The O2 arena started life as the Millennium Dome, and it was built to house a year-long exhibition in the year 2000. It’s now a world-class entertainment venue which can host up to 20,000 people. The landmark building is right next to the river Thames, and features in a boat chase in the James Bond film The World Is Not Enough.
The roof of the dome is said to weigh less than the air inside it. This suggests to me that the roof canvas is delicate and flimsy although, logically, I know that this can’t be the case. Anyway, I’m pleased that we’re not actually climbing on the roof itself, but on a walkway which is suspended two metres above it.
The walkway feels bouncy but, before the start of the climb, Martin told us not to bounce on it, as the movement can make people very nervous. I don’t feel at all nervous, and would quite like to test the bounciness, but a woman behind me looks pale and worried, so bouncing would be unkind.
Before the climb we’re shown a safety video and are instructed how to use the safety harness and climb latch. The latch stays attached to the walkway cable for the whole of the climb. When you get to a cable post, you have to angle the latch and wiggle it to get past the post and continue to the next section of cable.
When we reach the viewing platform at the top of the walkway, Martin unclips us from the cable and we’re free to take photos and enjoy the views across the Thames and Canary Wharf, the city’s financial district. We’re 52 metres above ground level. I take some photos with my phone, the only piece of equipment which we’re allowed to bring on the climb – our climbing suits have a special phone pocket in one of the sleeves.
I realise that I’m cold, despite the climbing suit and my woolly hat and gloves. I put up my hood to give an extra layer of protection against the April morning chill.
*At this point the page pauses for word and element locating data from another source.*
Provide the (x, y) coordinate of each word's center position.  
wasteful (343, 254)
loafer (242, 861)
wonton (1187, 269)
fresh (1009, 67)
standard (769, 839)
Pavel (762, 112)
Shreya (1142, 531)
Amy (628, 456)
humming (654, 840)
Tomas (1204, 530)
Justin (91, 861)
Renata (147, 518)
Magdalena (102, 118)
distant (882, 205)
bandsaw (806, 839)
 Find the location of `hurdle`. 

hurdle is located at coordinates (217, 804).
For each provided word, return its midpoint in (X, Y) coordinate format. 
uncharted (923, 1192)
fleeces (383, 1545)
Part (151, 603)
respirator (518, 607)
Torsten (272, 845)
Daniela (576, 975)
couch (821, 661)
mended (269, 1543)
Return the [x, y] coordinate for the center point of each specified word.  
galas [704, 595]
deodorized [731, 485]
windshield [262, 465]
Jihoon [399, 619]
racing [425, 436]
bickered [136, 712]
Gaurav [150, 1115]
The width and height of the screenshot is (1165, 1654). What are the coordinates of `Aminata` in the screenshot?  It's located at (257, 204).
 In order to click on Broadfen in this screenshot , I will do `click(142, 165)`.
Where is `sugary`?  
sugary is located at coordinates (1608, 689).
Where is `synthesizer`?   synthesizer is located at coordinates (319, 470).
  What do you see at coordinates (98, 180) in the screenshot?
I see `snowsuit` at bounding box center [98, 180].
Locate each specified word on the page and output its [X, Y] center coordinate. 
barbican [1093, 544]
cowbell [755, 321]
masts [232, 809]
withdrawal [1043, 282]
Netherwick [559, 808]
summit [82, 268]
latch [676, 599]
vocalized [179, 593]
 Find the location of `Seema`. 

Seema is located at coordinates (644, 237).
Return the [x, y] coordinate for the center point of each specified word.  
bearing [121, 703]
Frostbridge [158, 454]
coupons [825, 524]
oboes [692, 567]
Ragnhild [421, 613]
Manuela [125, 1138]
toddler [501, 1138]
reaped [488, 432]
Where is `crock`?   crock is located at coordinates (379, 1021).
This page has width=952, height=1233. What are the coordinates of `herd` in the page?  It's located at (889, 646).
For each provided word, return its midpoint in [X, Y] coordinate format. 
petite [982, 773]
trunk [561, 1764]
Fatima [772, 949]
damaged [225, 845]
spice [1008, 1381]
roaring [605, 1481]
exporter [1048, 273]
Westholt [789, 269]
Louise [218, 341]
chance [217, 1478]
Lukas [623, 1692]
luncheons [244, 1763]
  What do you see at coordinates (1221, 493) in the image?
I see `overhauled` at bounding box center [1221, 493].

After 15 minutes we walk down the other side of the dome. This part of the climb is even steeper than the ascent – it’s a 30-degree slope. Martin warns us to keep our distance from each other, just in case anyone falls over. I focus hard on walking down and wiggling the latch along the cable, and a few minutes later I’m back on the ground. The walkway is 380 metres long in total, and the whole experience has taken us 90 minutes, including the safety briefing.
Tickets for the Up at The O2 Original Climb cost £35.00 per person.
Climbers must be at least 10 years old, at least 1.2 metres tall, and weigh less than 21 stone. Under-18s must be with an adult, and there must be one adult for each two children. For full details go to the Up at The O2 website.
We drove to the O2 from Surrey and parked in one of the car parks next to the arena. You can also get there by tube – North Greenwich station takes you right to the site. MBNA Thames Clipper boats also stop at The O2.
My husband says: ‘It was a great experience to scale this iconic building.’
I enjoyed the Up at The O2 experience. It was well organised, I felt completely safe, and it was good to see London from a different perspective.
Disclosure: Our tickets for Up at The O2 were provided for the purposes of this review.